I am much more familiar with standard, single-agent MDPs. Coming from that context, my intuition is to try to write down an extension of Bellman's optimality equations. Something like:

$$ v_t^1(s)=\max_{a^1\in{A^1(s)}}\min_{a^2\in{A^2(s)}}r^1(s,a^1,a^2)+\sum_{s'\in{S}}p(s'\mid s,a^1,a^2)v_{t+1}^1(s) $$

$$ v_t^2(s)=\max_{a^2\in{A^2(s)}}\min_{a^1\in{A^1(s)}}r^2(s,a^1,a^2)+\sum_{s'\in{S}}p(s'\mid s,a^1,a^2)v_{t+1}^2(s) $$ In principle, given boundary conditions $v_T^i(s)$ for $i\in\{1,2\}$ and $s\in{S}$, one could compute $v_t^i(s)$ for all $i$, $s$ and $t$ which would satisfy the two equations above.

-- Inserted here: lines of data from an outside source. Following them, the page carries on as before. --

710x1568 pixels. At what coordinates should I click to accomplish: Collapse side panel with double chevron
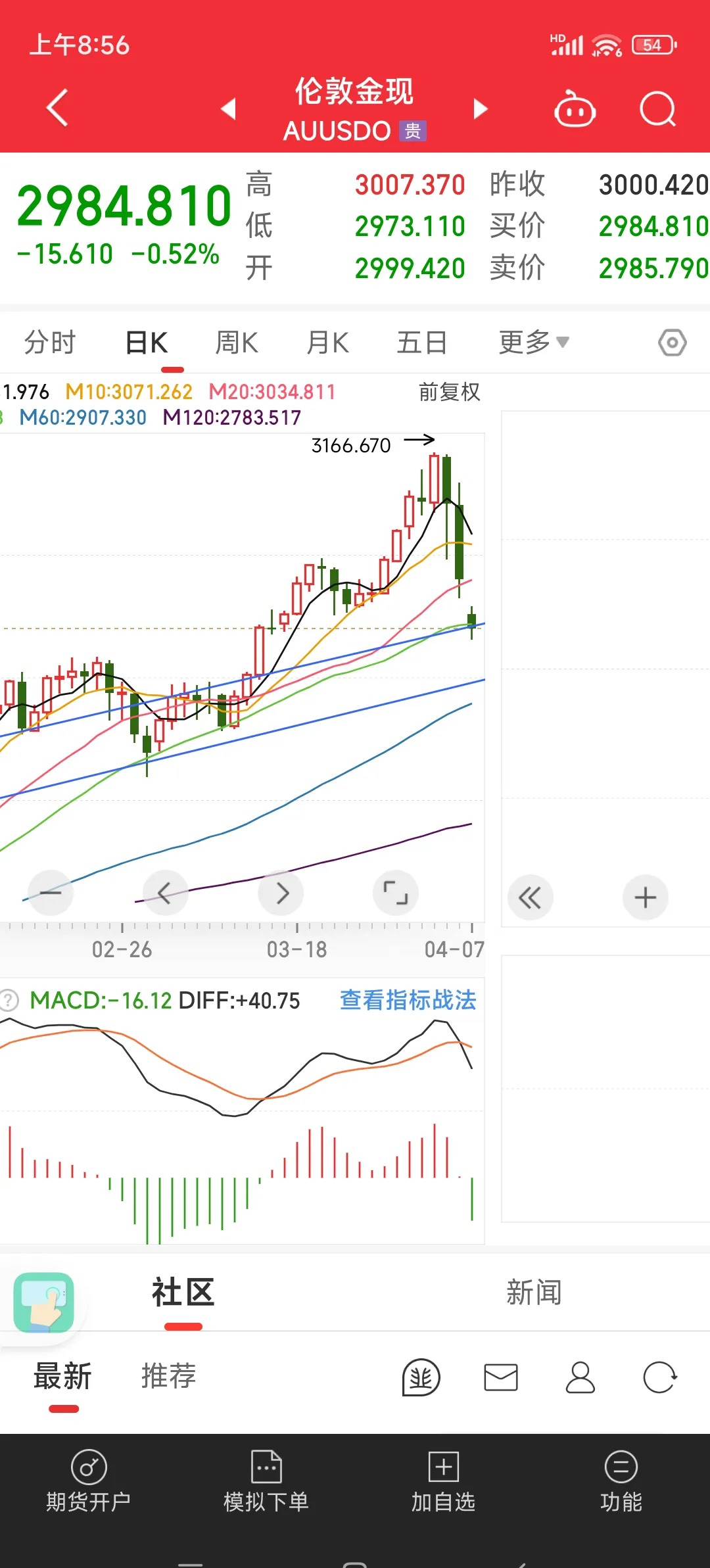530,897
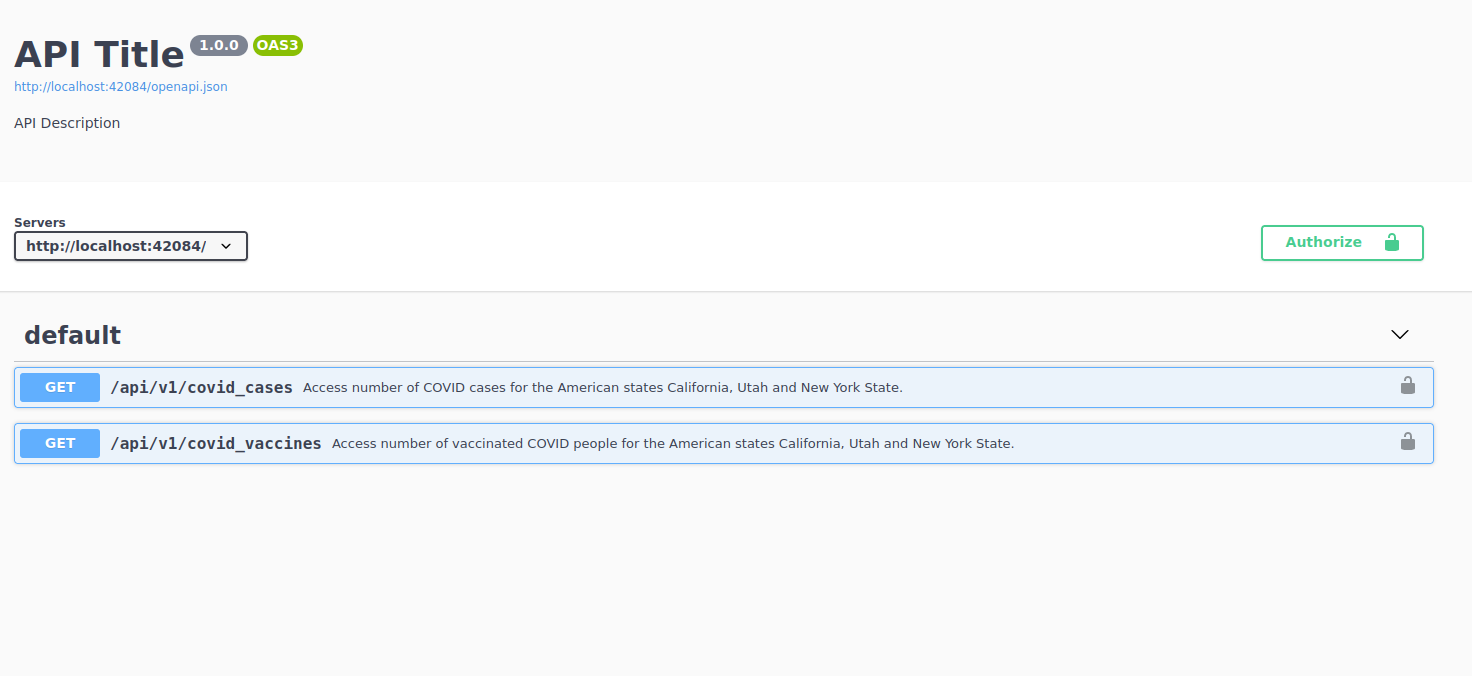1472x676 pixels.
Task: Expand the /api/v1/covid_vaccines endpoint path
Action: (x=216, y=443)
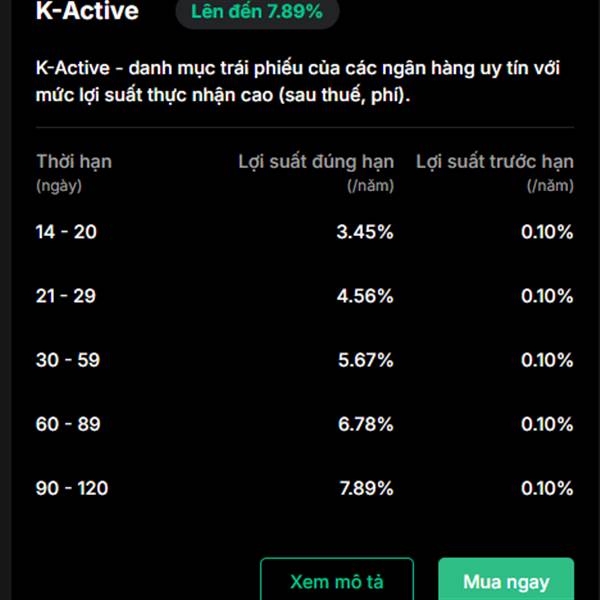Select the 60 - 89 days term

coord(68,424)
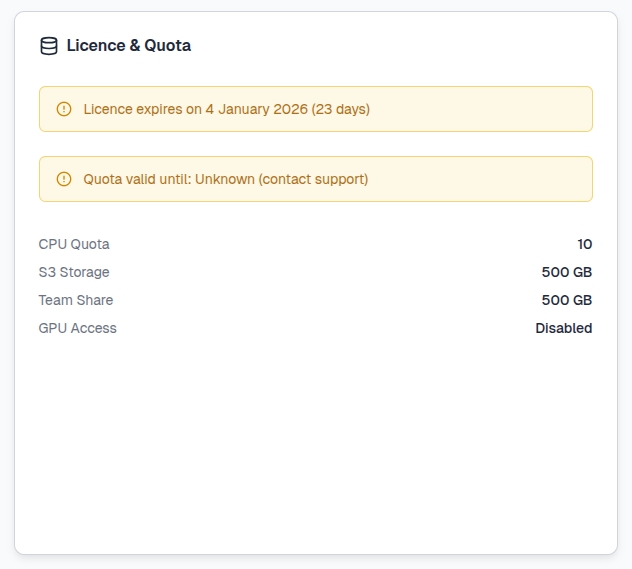Click the GPU Access label
The image size is (632, 569).
click(77, 328)
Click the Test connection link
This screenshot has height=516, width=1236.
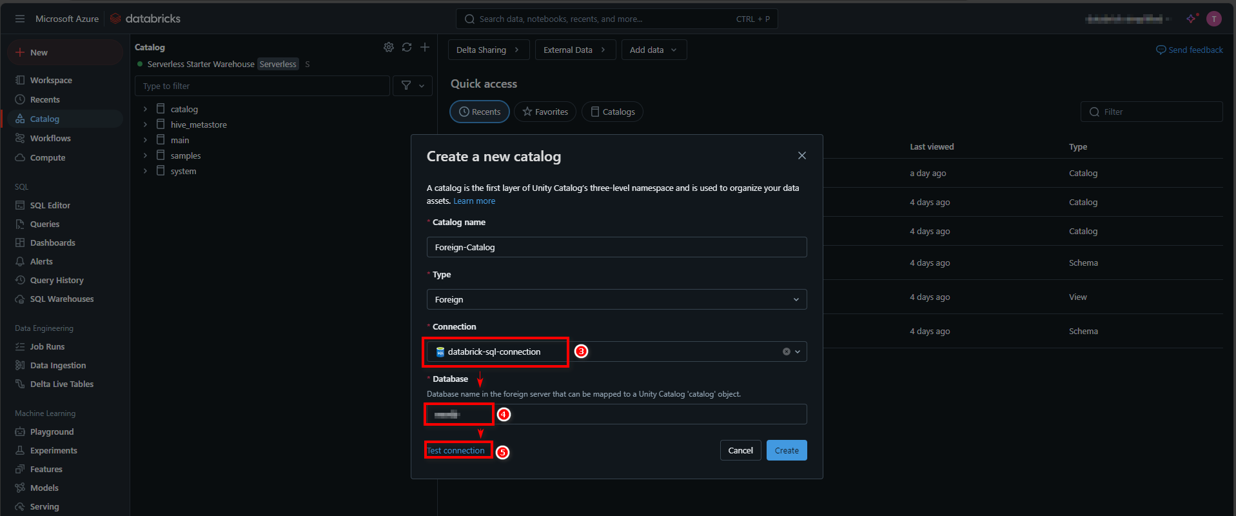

My question is: what do the resulting vectors correspond to? Are they value vectors at some kind of equilibrium? Do they in any sense "solve" the game? Or is there something more complicated going on? I hazily think that $v_t^1(s)=-v_t^2(s)$ because the game is zero sum. Is this correct?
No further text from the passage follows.